_Document excerpt_
Extending a friendly greeting does wonders for setting minds at ease, and it sets an example for the rest of the members.
That’s why it’s so important to make potential and new members feel welcome from the start. As existing members, our job is to create the safe spaces people crave. People want to be nurtured in new ways, and we can help them on their journeys.
None of these approaches cost a dime. In fact, they don’t take much effort at all! But incorporating them into your meetings can make all the difference in the world to a shy or hesitant potential member.
1 Say hello immediately.
If you don’t welcome a new person at the top of the meeting, you immediately begin to lose them. It’s like attending a cocktail party alone and not being welcomed into conversations—it’s awkward. Extending a friendly greeting does wonders for setting the minds of visitors and new members at ease, and it sets an example for the rest of the members.
2 Ask how they heard about Toastmasters.
This gives you a chance to meet them at their level. Perhaps they learned about the organization from a friend or even attended a meeting before. Maybe they know nothing about Toastmasters at all. Whatever the case, learning about their knowledge level gives you a baseline from which to start a lasting relationship.
3 Work their concerns into the meeting.
For example, say a potential member wants to brush up on his speaking skills because he has to deliver a best man toast at his brother’s wedding. You can provide value somewhere in the meeting by discussing a tip that might be especially helpful in his quest, call it out, and use it to include him. He’ll immediately feel cared for.
The world is a bit raw right now, and a little bit of kindness goes a long way. With just a few simple steps, you can make a potential member, or a new one, feel seen and heard—and maybe even change their life along the way.

_Required work_
A. Copy word for word the part of the passage on welcoming new members that starts with "This gives you" and goes on through "feel cared for.".
B. For each statement, say whether the passage on welcoming new members agrees with it. Answer yes or no and quote the words that decide it. (i) The approaches it recommends cost money to put in place. (ii) Learning how much a visitor already knows about Toastmasters gives a starting point for a relationship. (iii) The first step it lists is working a visitor's concerns into the meeting.

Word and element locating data
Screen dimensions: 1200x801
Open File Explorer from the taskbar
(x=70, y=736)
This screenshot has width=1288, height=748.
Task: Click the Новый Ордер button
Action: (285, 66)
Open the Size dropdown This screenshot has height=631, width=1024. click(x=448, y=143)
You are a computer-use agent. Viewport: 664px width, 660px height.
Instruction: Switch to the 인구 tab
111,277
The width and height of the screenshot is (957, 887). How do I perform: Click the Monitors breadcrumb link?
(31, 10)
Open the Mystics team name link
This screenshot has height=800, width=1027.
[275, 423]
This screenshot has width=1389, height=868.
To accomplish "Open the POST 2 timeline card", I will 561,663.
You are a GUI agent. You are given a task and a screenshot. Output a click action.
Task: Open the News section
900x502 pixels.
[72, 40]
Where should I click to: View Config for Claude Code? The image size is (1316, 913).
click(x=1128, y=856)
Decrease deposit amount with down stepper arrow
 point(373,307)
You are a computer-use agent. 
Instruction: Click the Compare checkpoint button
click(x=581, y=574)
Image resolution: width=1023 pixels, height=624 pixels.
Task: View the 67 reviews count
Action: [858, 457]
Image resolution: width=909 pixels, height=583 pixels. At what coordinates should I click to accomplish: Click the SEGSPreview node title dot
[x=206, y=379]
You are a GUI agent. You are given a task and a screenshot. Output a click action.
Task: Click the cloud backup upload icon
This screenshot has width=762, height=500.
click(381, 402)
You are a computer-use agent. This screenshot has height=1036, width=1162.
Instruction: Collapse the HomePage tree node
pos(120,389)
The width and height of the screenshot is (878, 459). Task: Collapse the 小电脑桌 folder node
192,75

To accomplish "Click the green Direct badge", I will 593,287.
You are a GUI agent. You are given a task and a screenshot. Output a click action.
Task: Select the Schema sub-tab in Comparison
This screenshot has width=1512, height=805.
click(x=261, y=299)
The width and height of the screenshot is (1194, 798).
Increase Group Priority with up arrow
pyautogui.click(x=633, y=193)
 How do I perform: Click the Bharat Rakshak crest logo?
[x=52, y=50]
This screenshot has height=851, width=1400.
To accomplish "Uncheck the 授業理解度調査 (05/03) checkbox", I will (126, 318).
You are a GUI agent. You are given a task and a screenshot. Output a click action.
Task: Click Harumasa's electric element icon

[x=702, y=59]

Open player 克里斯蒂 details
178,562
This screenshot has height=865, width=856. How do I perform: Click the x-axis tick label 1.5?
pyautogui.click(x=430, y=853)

_Answers to the tasks_
A.
This gives you a chance to meet them at their level. Perhaps they learned about the organization from a friend or even attended a meeting before. Maybe they know nothing about Toastmasters at all. Whatever the case, learning about their knowledge level gives you a baseline from which to start a lasting relationship.
3 Work their concerns into the meeting.
For example, say a potential member wants to brush up on his speaking skills because he has to deliver a best man toast at his brother’s wedding. You can provide value somewhere in the meeting by discussing a tip that might be especially helpful in his quest, call it out, and use it to include him. He’ll immediately feel cared for.

B.
(i) No: "None of these approaches cost a dime."
(ii) Yes: "learning about their knowledge level gives you a baseline from which to start a lasting relationship."
(iii) No: "1 Say hello immediately."